**Problem statement:**
Every record below should be repeated exactly, with the pictures left out.

[Stored dataset items]
════════════════
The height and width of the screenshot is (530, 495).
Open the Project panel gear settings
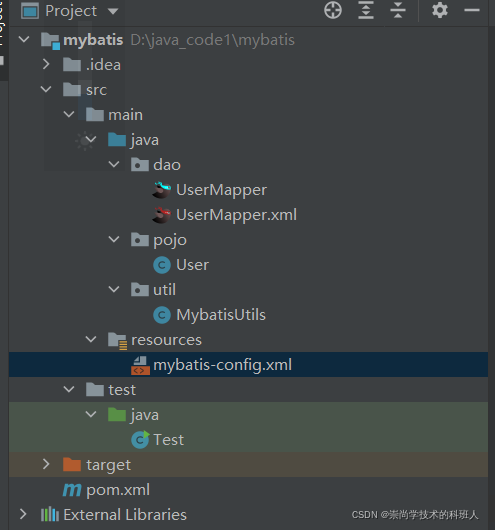click(440, 10)
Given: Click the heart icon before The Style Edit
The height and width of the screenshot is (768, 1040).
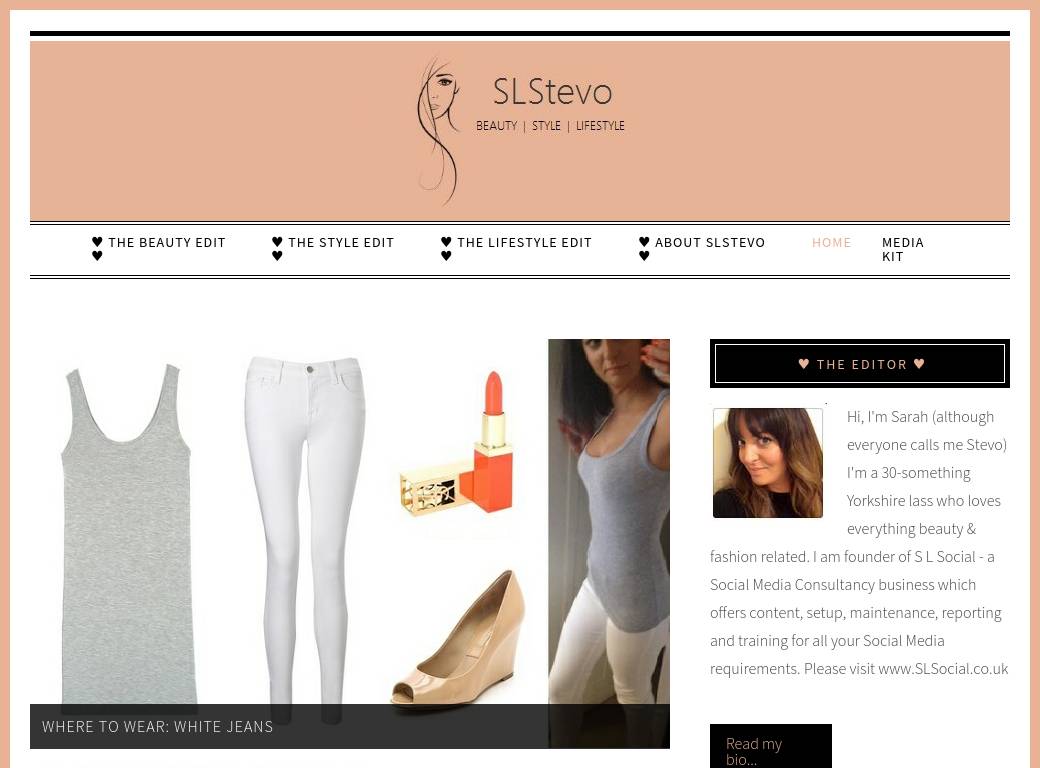Looking at the screenshot, I should pos(277,242).
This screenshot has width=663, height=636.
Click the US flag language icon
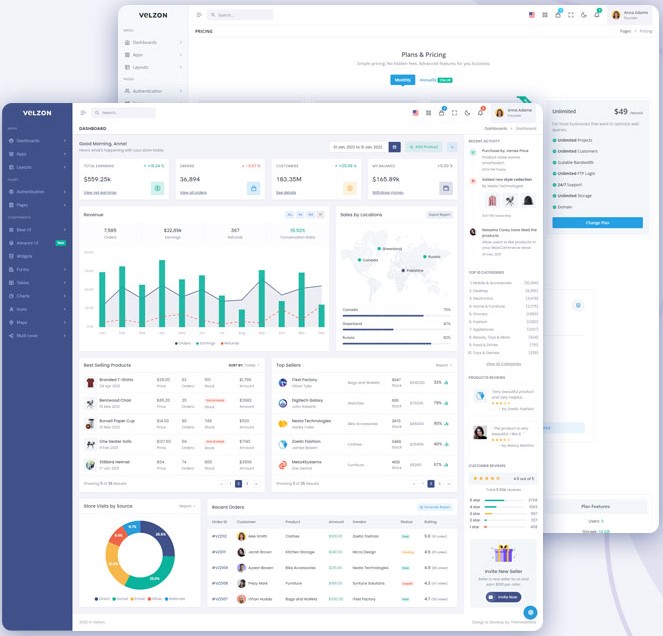pyautogui.click(x=414, y=113)
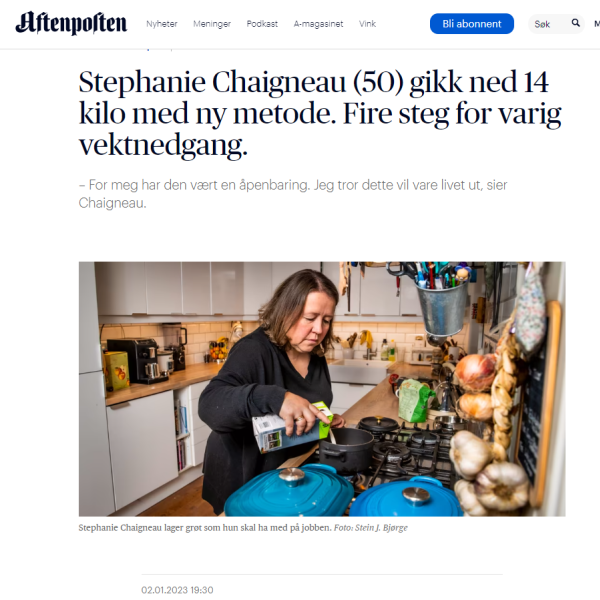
════════════════
**Task result:**
The height and width of the screenshot is (530, 495).
Open the Project panel gear settings
click(440, 10)
Given: Click the heart icon before The Style Edit
The height and width of the screenshot is (768, 1040).
Looking at the screenshot, I should pos(277,242).
This screenshot has width=663, height=636.
Click the US flag language icon
pyautogui.click(x=414, y=113)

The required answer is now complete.